Exercise 2.7
import numpy as np
import pandas as pd
d = {'X1': pd.Series([0,2,0,0,-1,1]),
'X2': pd.Series([3,0,1,1,0,1]),
'X3': pd.Series([0,0,3,2,1,1]),
'Y': pd.Series(['Red','Red','Red','Green','Green','Red'])}
df = pd.DataFrame(d)
df.index = np.arange(1, len(df) + 1)
df
X1 | X2 | X3 | Y | |
---|---|---|---|---|
1 | 0 | 3 | 0 | Red |
2 | 2 | 0 | 0 | Red |
3 | 0 | 1 | 3 | Red |
4 | 0 | 1 | 2 | Green |
5 | -1 | 0 | 1 | Green |
6 | 1 | 1 | 1 | Red |
(a) Euclidian distance
from math import sqrt
df['distance']=np.sqrt(df['X1']**2+df['X2']**2+df['X3']**2)
df
X1 | X2 | X3 | Y | distance | |
---|---|---|---|---|---|
1 | 0 | 3 | 0 | Red | 3.000000 |
2 | 2 | 0 | 0 | Red | 2.000000 |
3 | 0 | 1 | 3 | Red | 3.162278 |
4 | 0 | 1 | 2 | Green | 2.236068 |
5 | -1 | 0 | 1 | Green | 1.414214 |
6 | 1 | 1 | 1 | Red | 1.732051 |
(b) K=1
df.sort_values(['distance'])
X1 | X2 | X3 | Y | distance | |
---|---|---|---|---|---|
5 | -1 | 0 | 1 | Green | 1.414214 |
6 | 1 | 1 | 1 | Red | 1.732051 |
2 | 2 | 0 | 0 | Red | 2.000000 |
4 | 0 | 1 | 2 | Green | 2.236068 |
1 | 0 | 3 | 0 | Red | 3.000000 |
3 | 0 | 1 | 3 | Red | 3.162278 |
As we can see by sorting the data by distance to the origin, for K=1, our prediction is Green, since that's the value of the nearest neighbor (point 5 at distance 1.41).
(c) K=3
On the other hand, for K=3 our prediction is Red, because that's the mode of the 3 nearest neigbours: Green, Red and Red (points 5, 6 and 2, respectively).

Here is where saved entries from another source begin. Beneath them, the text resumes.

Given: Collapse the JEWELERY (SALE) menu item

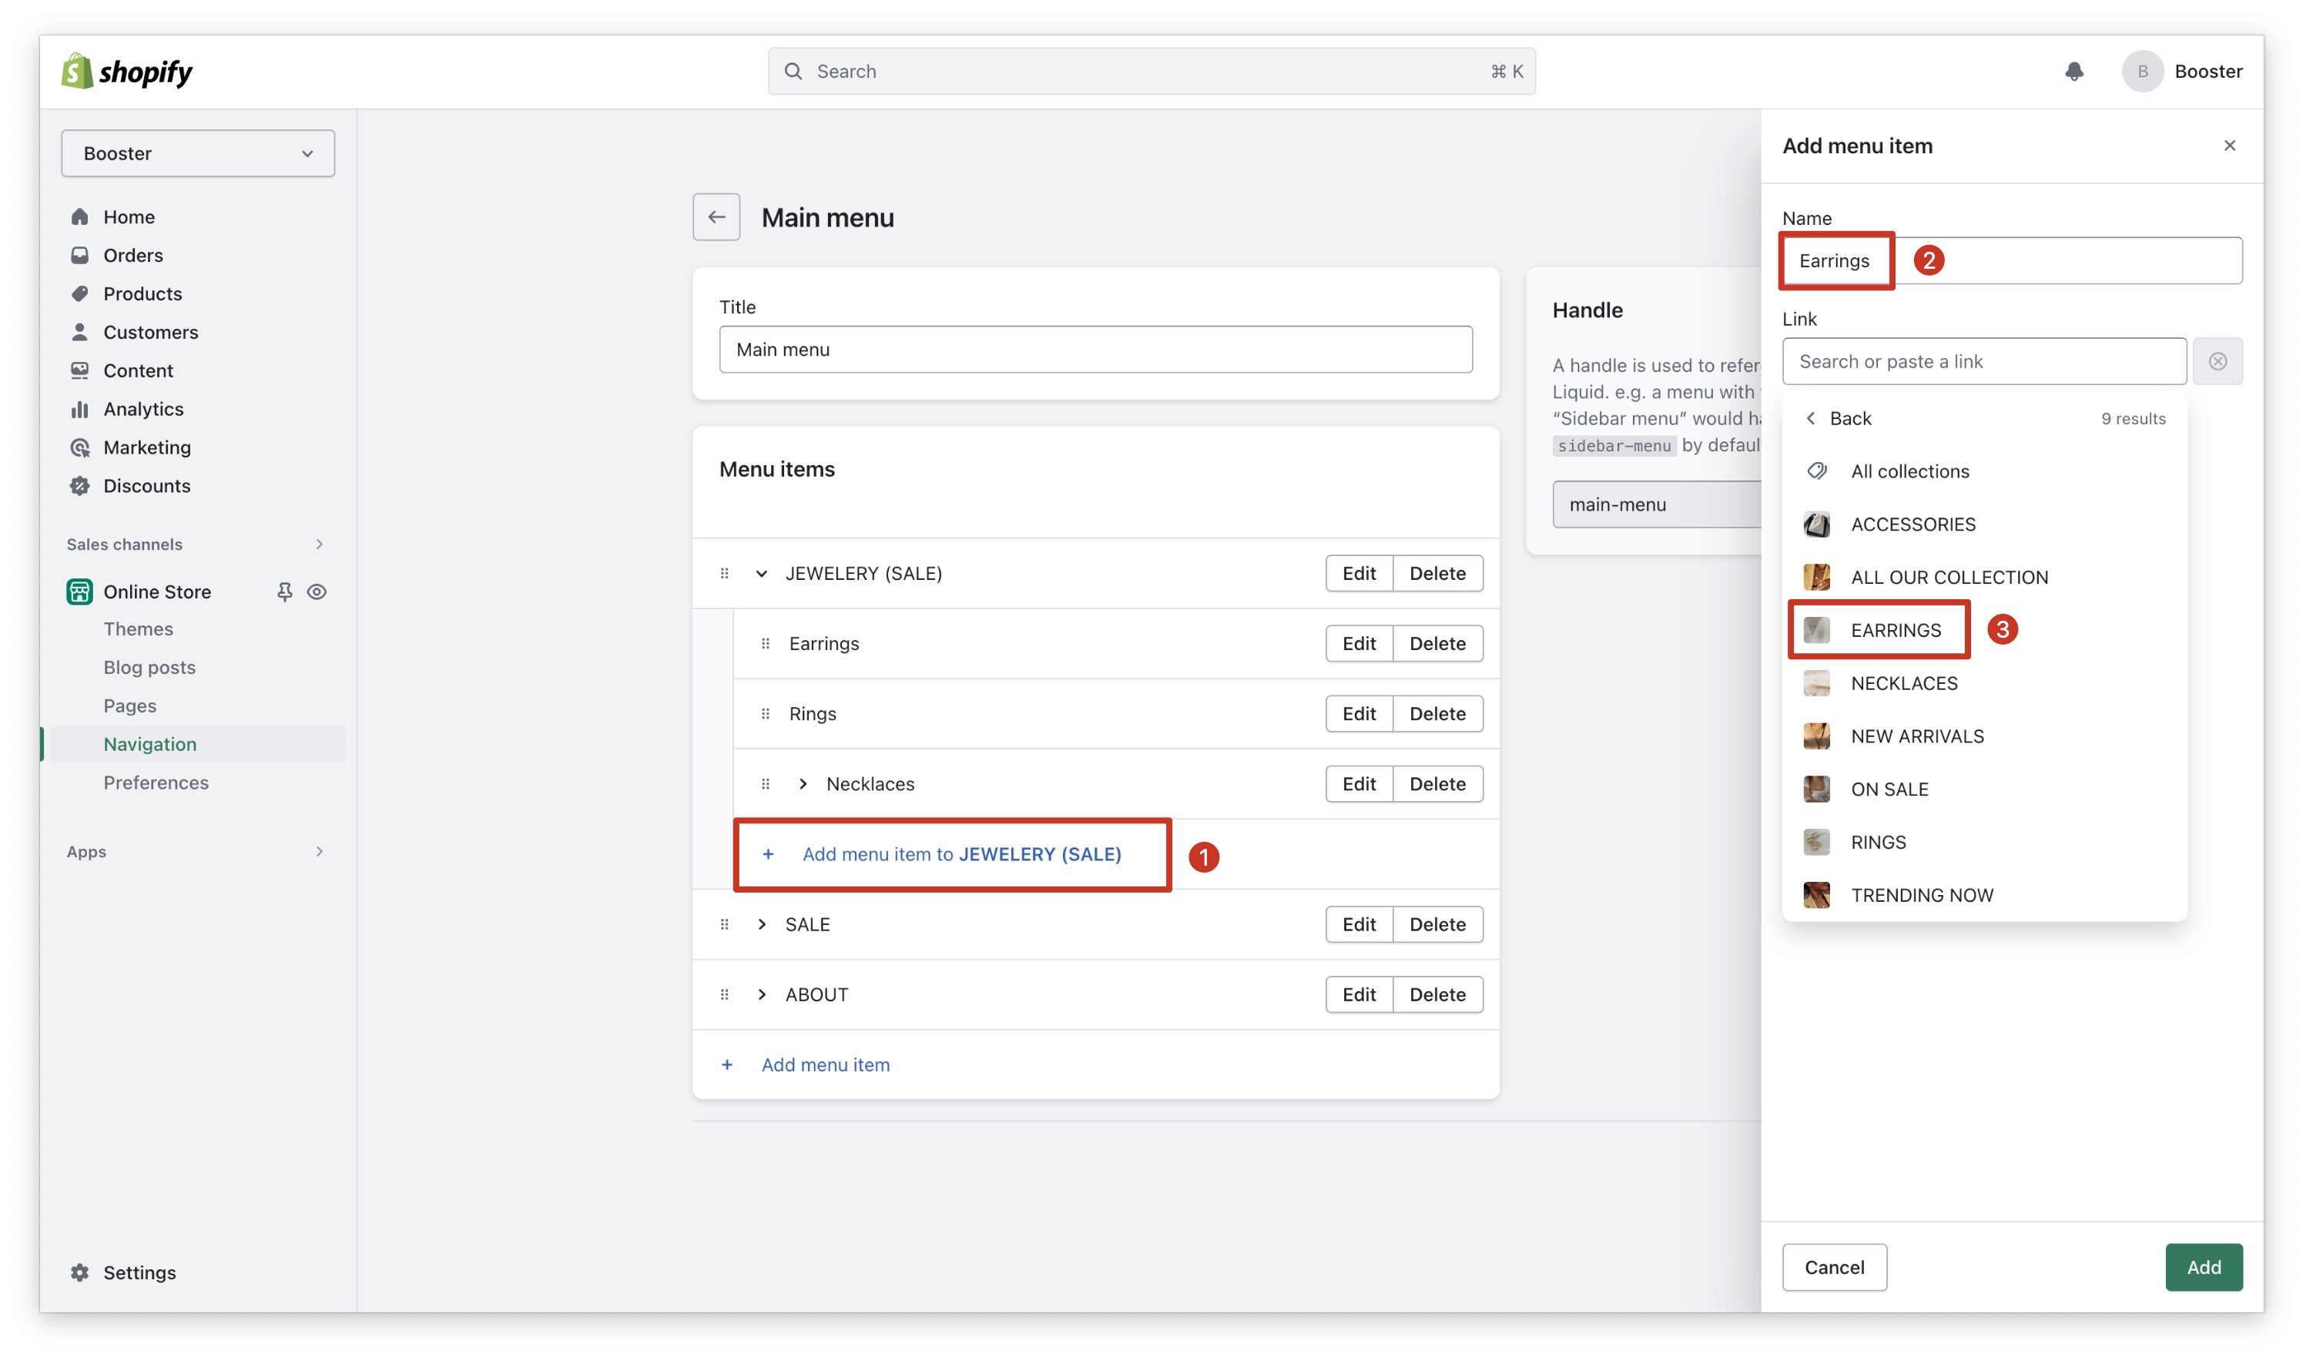Looking at the screenshot, I should point(761,574).
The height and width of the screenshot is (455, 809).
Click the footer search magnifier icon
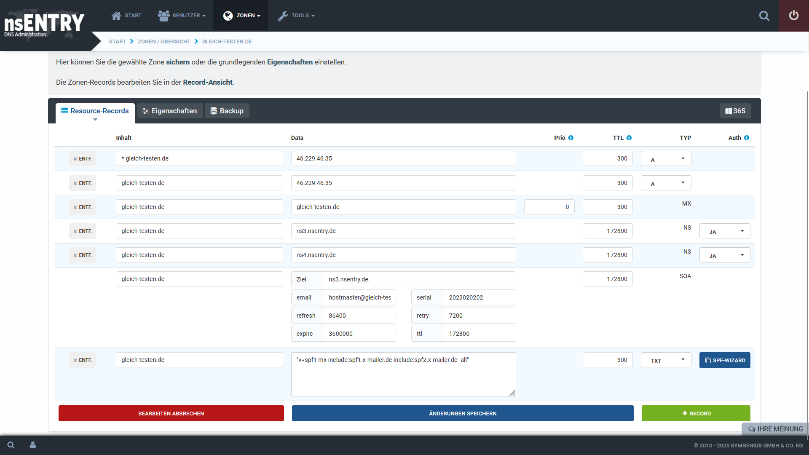point(11,445)
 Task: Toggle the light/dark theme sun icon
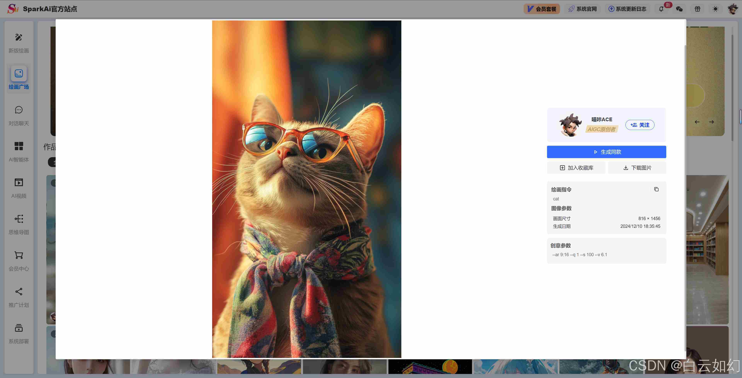[715, 9]
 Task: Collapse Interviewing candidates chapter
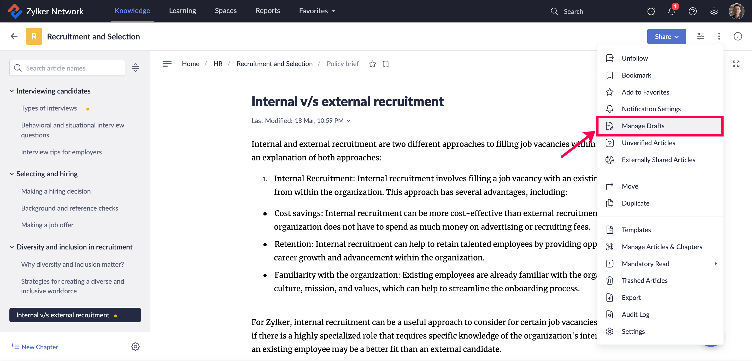[12, 91]
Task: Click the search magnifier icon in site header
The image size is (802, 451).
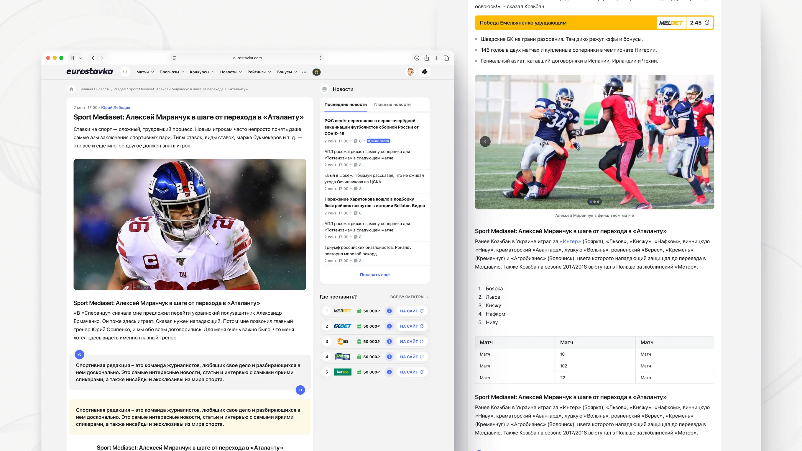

(d) Highly non-linear Bayes decision boundary
A large value of K leads to a smoother decision boundary, as if the non-linearities where averaged out. This happens because KNN uses majority voting and this means less emphasis on individual points. For a large value of K, we will likely have a decision boundary which varies very little from point to point, since the result of this majority voting would have to change while for most points this will be a large majority. That is, one of its nearest neighbors changing from one class to the other would still leave the majority voting the same. By contrast, when K is very small, the decision boundary will be better able to capture local non-linearities, because it the majority of neighbors can vary significantly from point to point since the are so few neighbors. Accordingly, we would expect the best value of K to be small.
Imagine this simple example: a true linear boundary that splits the plane in two semi-planes (classes A and B), but with an additional enclave in one of the regions. That is, the true model has a small region of, say, class A inside the class B semi-plane. Would we more likely capture this region for small or large K? Say we have 3 neighboring data points in the class A enclave inside the large class B region with say 50 points. If K > 4, each of the 3 points in the enclave will be classified as B, since they always lose by majority voting (unless K is so large, say 100, that many of the points from A semi-plane region enter this voting). If, on the other hand, K < 4, each of the 3 class A points inside the enclave will be classified as class A, and we will capture this non-linearity of the regions.